Now we let the number of subtrees having Xor value=X be M ,which we already know. So all the possible combinations to distribute them in groups with XOR value X will be Fibonacci(M). For Xor value 0 we will make corner case. IDK whether this approach is correct or not. I just applied a many times it and got WA’d all the time. My submission can be found here .

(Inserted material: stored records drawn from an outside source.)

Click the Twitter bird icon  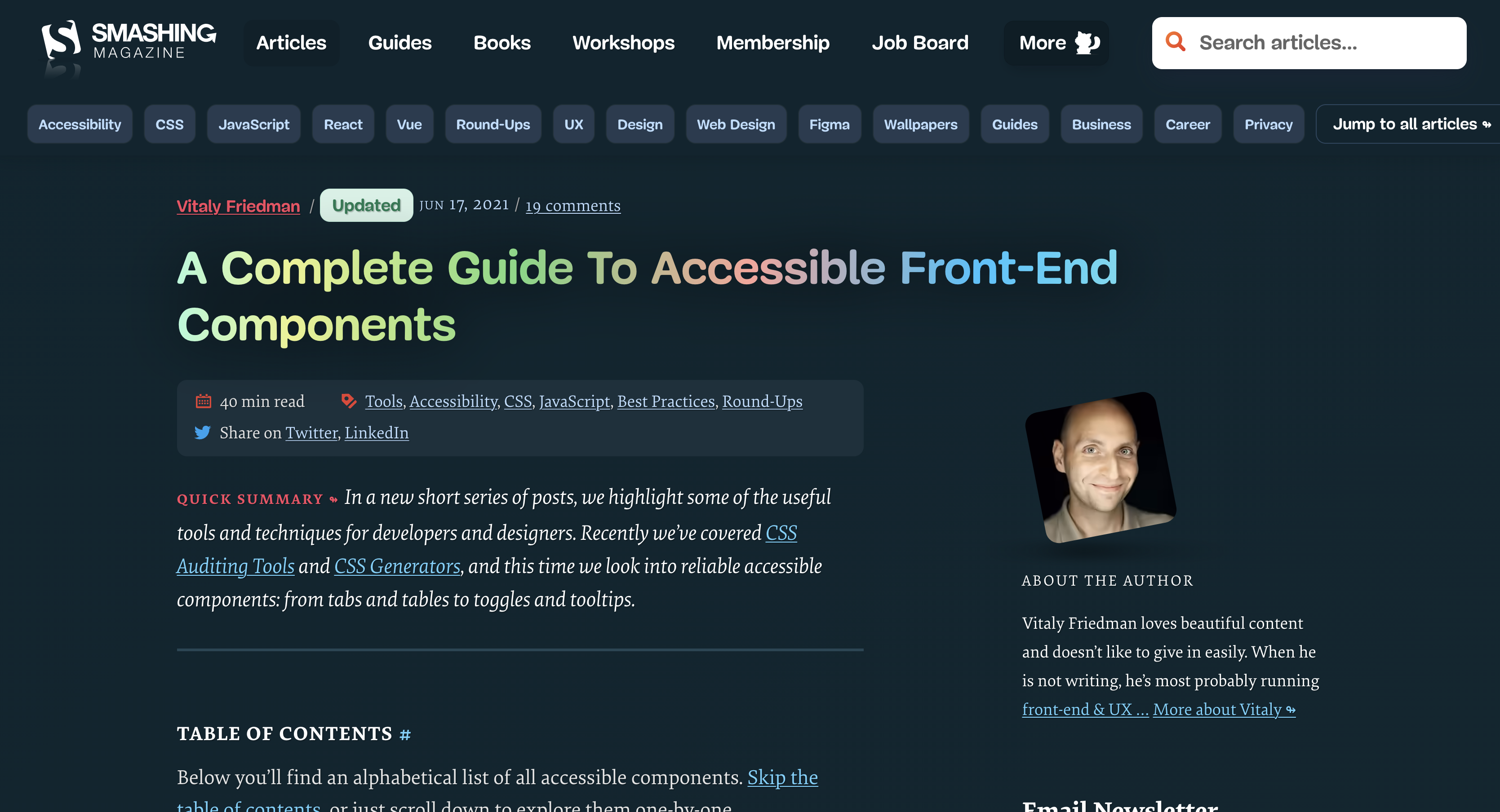(202, 432)
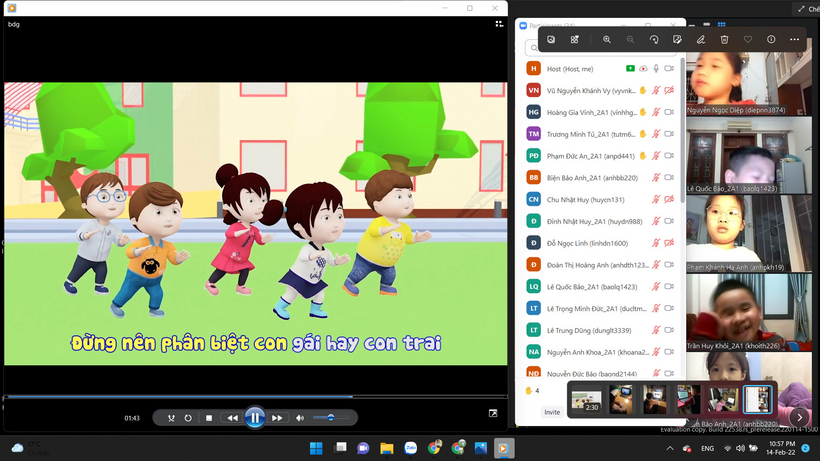Open the 2:30 video thumbnail in filmstrip
The width and height of the screenshot is (820, 461).
586,400
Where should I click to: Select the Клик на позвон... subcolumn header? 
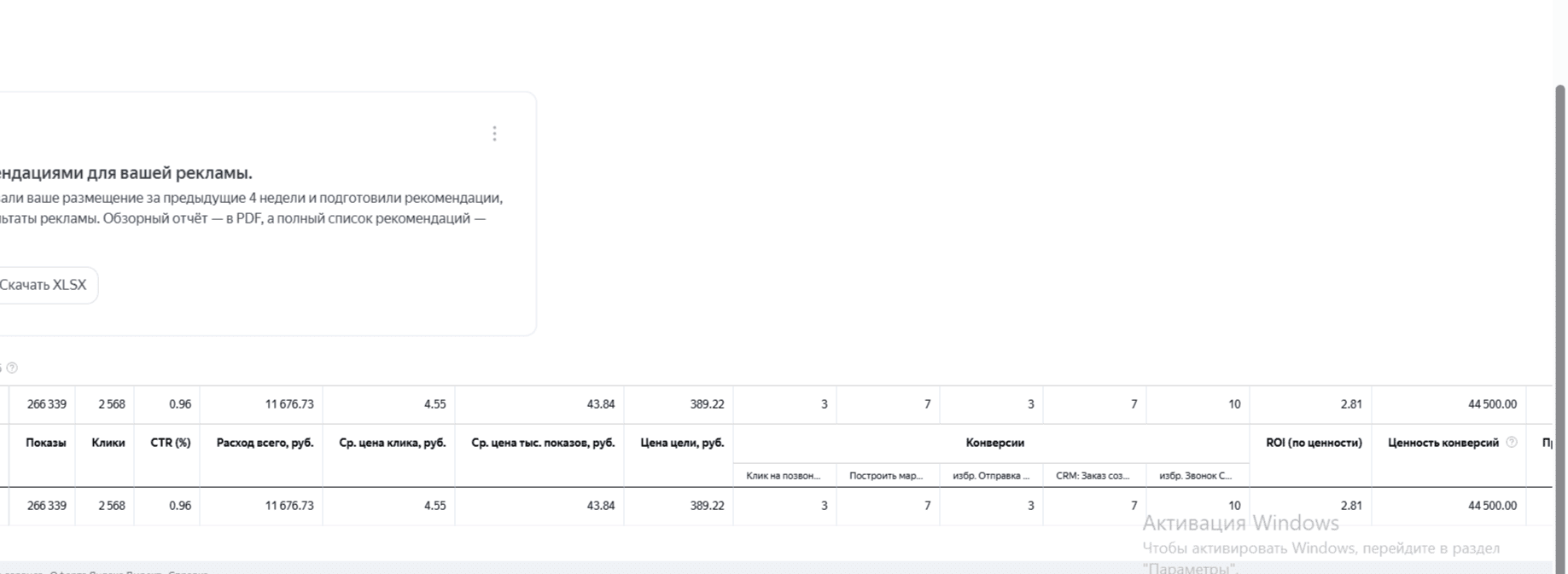click(x=783, y=475)
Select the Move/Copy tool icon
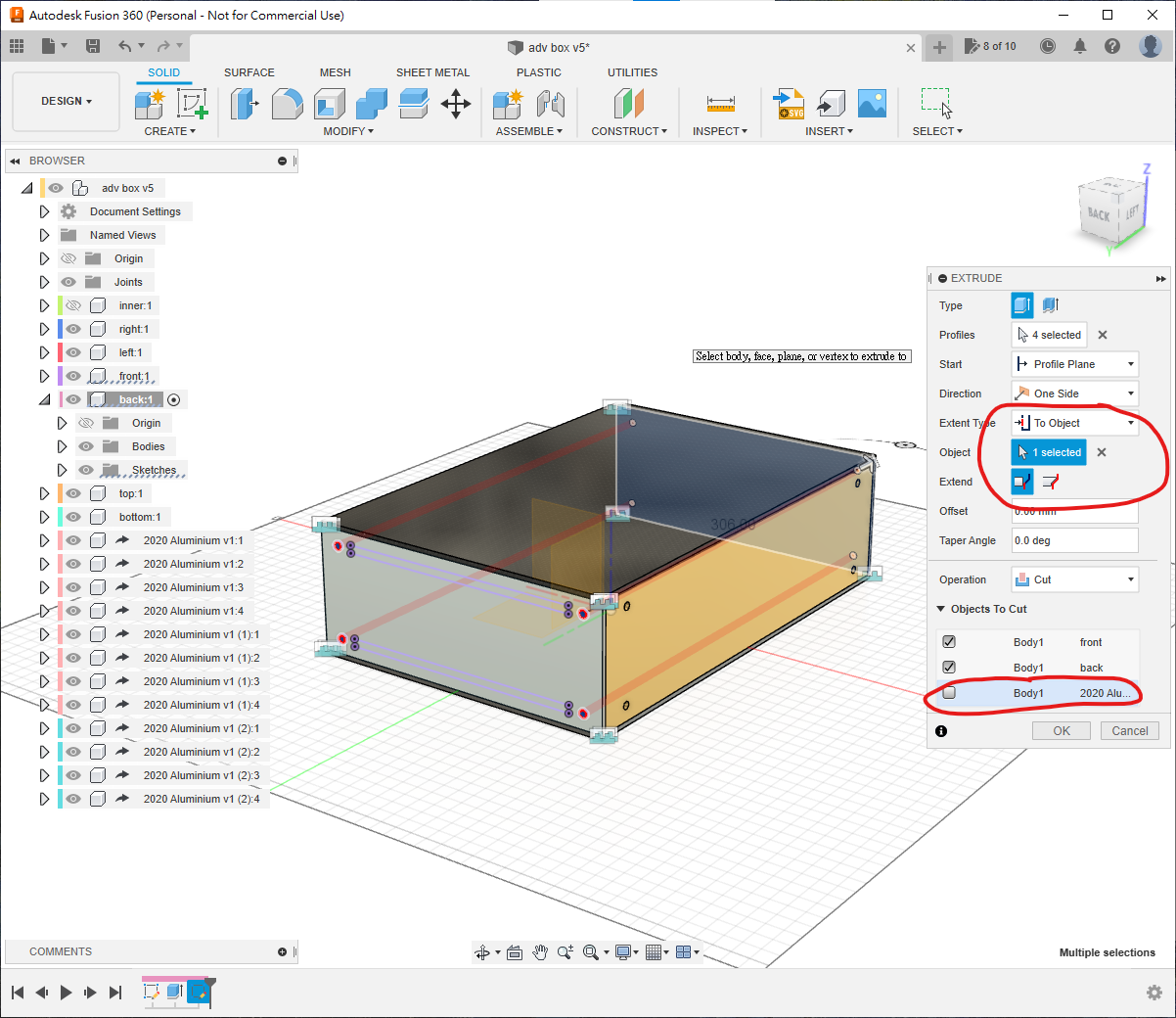This screenshot has height=1018, width=1176. [456, 104]
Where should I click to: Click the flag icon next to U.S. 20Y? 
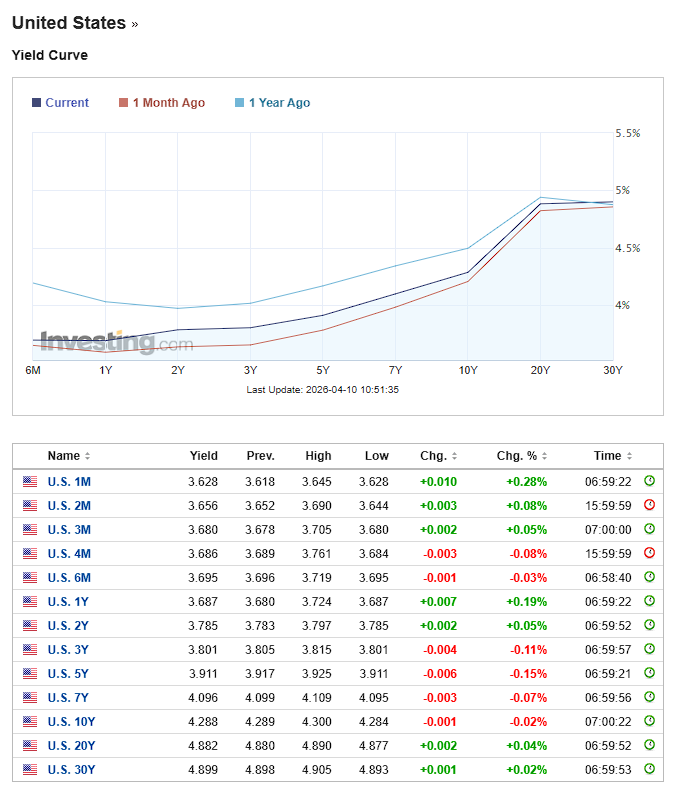point(30,746)
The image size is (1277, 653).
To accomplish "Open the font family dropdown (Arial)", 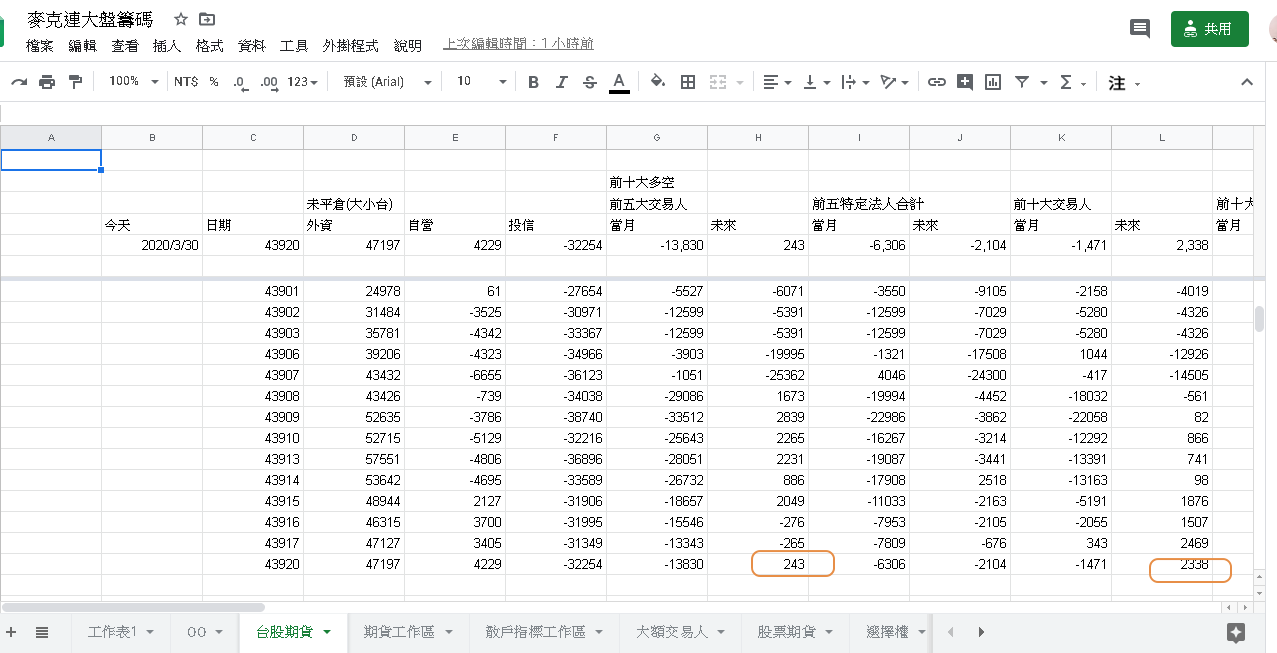I will 387,82.
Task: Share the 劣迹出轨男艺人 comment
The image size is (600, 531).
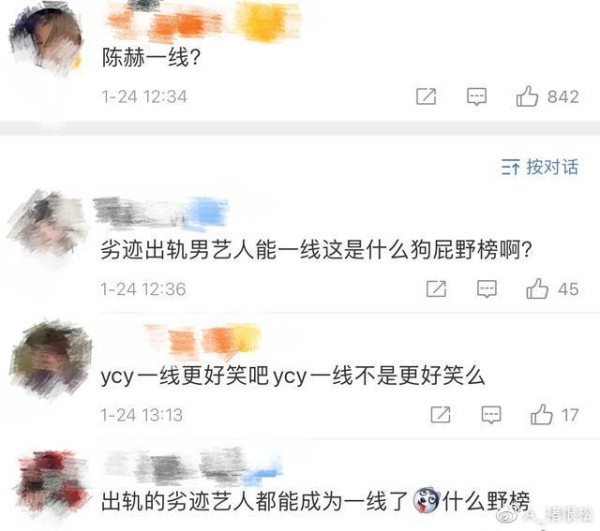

Your solution underestimates the number of the possible subtree combinations; you are missing some of the possible cases. Please consider the following test:

```
8 1
1 0 0 1 0 1 1 1
1 2
1 6
2 3
2 4
5 6
6 7
5 8
```

Your solution solves it with the answer 7 while the number of possible subtree combinations is definitely greater:

```
1. {1,2,3},{4},{5,6},{7},{8}
2. {1,2,3},{4},{5,8},{6},{7}
3. {1,2,3},{4},{5,6,7,8}
4. {1,2,3,5,6,8},{4},{7}
5. {1,2,3,5,6,7},{4},{8}
6. {1,2,3,6,7},{4},{5,8}
7. {1},{2,3,4},{5,6},{7},{8}
8. {1},{2,3,4},{5,8},{6},{7}
9. {1},{2,3,4},{5,6,7,8}
10. {1,5,6,8},{2,3,4},{7}
11. {1,5,6,7},{2,3,4},{8}
12. {1,6,7},{2,3,4},{5,8}
13. {1,2,3,4,6},{5,8},{7}
14. {1,2,3,4,5,6},{7},{8}
15. {1,2,3,4,5,6,7,8}
```

2 Likes

Thanks for the response. I think the approach will work only when none of the elements is zero in problem tree.

Anyways if anyone could manage cases having zero using the above approach, do reply.